Introduction: Although a great many strategies have been proposed for tumor-targeted chemotherapy, current delivery methods of anticancer drugs present limited success with inevitable systemic toxicity. The aim of this study was to develop a new kind of theranostic carrier for targeted tumor therapy. Methods: Prior to prepare CHC-PFP-DOX, carboxymethyl-hexanoyl chitosan (CHC) was synthesized by acylation of carboxymethyl chitosan. To develop CHC-PFP, perfluoropentane (PFP), an ultrasound gas precursor, was simultaneously encapsulated into the hydrophobic inner cores of pre-formulated CHC micelle in aqueous phase via using the oil in water (O/W) emulsion method. The size distribution and surface charges of these nanodroplets were measured and the morphology was observed by transmission electron microscopy (TEM). For ultrasound imaging application, in vitro model was established to evaluate the imaging of CHC-PFP-DOX under different concentration and mechanical index. After that, the anti-tumor effect of ultrasound combined with CHC-PFPDOX on ovarian cancer cells was investigated.
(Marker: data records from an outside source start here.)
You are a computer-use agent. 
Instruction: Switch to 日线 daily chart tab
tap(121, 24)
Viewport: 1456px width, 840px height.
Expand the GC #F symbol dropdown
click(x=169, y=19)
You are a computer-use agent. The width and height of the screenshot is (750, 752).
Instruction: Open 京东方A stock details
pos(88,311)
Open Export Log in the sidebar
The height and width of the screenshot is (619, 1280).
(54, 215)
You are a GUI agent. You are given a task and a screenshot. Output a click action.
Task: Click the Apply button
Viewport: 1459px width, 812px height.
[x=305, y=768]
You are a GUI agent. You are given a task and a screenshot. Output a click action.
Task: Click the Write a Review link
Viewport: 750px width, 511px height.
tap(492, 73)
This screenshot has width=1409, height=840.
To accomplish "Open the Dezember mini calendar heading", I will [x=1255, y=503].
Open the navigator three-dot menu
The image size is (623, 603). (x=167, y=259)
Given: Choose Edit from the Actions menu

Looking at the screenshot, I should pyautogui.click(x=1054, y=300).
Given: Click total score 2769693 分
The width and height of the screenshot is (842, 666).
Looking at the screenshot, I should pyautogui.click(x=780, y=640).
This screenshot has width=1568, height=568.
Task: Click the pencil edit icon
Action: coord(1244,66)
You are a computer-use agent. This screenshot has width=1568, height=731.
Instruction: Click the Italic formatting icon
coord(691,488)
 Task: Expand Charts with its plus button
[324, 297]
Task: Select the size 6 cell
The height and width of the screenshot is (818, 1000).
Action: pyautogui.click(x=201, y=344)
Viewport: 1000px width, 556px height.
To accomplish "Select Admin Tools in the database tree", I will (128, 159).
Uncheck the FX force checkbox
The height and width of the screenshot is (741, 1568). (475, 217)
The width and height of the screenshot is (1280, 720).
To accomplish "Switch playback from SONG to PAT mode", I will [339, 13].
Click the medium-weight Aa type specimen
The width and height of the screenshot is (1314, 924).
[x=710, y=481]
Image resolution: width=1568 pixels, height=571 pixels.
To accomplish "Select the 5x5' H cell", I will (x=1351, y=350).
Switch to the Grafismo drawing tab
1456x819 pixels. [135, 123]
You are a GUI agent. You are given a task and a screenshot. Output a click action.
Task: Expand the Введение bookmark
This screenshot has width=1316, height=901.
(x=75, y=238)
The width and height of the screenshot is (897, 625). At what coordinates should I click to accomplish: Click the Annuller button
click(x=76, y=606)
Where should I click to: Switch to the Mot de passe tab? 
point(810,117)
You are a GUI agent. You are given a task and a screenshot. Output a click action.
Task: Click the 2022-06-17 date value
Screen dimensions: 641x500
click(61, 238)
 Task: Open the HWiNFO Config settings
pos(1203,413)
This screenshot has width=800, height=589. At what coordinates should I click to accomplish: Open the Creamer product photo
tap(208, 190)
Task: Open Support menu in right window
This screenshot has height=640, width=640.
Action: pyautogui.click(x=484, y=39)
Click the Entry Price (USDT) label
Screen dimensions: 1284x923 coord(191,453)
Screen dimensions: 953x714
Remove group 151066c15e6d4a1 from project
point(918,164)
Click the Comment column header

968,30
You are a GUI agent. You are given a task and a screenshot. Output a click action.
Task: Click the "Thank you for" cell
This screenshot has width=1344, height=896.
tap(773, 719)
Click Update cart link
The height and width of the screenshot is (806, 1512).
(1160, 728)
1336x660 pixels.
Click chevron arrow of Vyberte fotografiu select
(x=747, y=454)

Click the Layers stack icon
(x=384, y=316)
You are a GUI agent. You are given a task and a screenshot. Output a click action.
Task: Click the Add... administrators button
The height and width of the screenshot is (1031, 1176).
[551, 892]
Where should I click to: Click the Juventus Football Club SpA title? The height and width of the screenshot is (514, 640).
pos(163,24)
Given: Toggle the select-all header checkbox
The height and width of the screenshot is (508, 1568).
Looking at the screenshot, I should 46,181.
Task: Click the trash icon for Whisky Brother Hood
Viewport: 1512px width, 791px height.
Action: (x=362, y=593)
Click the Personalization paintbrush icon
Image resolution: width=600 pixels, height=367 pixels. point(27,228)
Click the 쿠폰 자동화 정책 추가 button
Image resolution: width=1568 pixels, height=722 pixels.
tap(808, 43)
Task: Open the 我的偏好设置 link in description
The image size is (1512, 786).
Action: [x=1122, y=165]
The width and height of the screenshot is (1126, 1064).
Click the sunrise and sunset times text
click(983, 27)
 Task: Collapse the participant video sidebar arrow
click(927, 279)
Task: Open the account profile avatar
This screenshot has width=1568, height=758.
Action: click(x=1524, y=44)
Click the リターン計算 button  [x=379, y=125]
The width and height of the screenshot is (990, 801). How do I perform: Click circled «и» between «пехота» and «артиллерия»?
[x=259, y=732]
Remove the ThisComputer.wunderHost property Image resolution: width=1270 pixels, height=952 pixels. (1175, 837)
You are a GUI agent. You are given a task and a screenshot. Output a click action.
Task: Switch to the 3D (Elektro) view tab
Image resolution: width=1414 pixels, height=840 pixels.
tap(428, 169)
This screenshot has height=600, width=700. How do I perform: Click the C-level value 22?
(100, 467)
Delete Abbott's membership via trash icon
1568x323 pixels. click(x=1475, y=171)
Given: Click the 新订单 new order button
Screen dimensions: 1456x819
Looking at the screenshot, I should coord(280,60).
Results: The resulting CHC-PFP-DOX had a nano-sized particle structure, with hydrophobic anticancer DOX/PFP inner cores and a hydrophilic carboxymethyl chitosan polymer outer shell. The favorable nano-scaled size offers the potential to extravagate from veins and accumulate in tumor tissues via enhanced permeation and retention (EPR) effect. Additionally, CHC-PFP-DOX showed the ability to serve as ultrasound imaging agent at body temperature. Notably, it exhibited an ultrasound-triggered drug release profile through the external ultrasound irradiation. Further study demonstrated that ultrasound combined with CHC-PFP-DOX can improve the killing effect of chemotherapy for tumor. Conclusion: CHC-PFP-DOX holds great promise in simultaneous cancer-targeting ultrasound imaging and ultrasound- mediated delivery for cancer chemotherapy.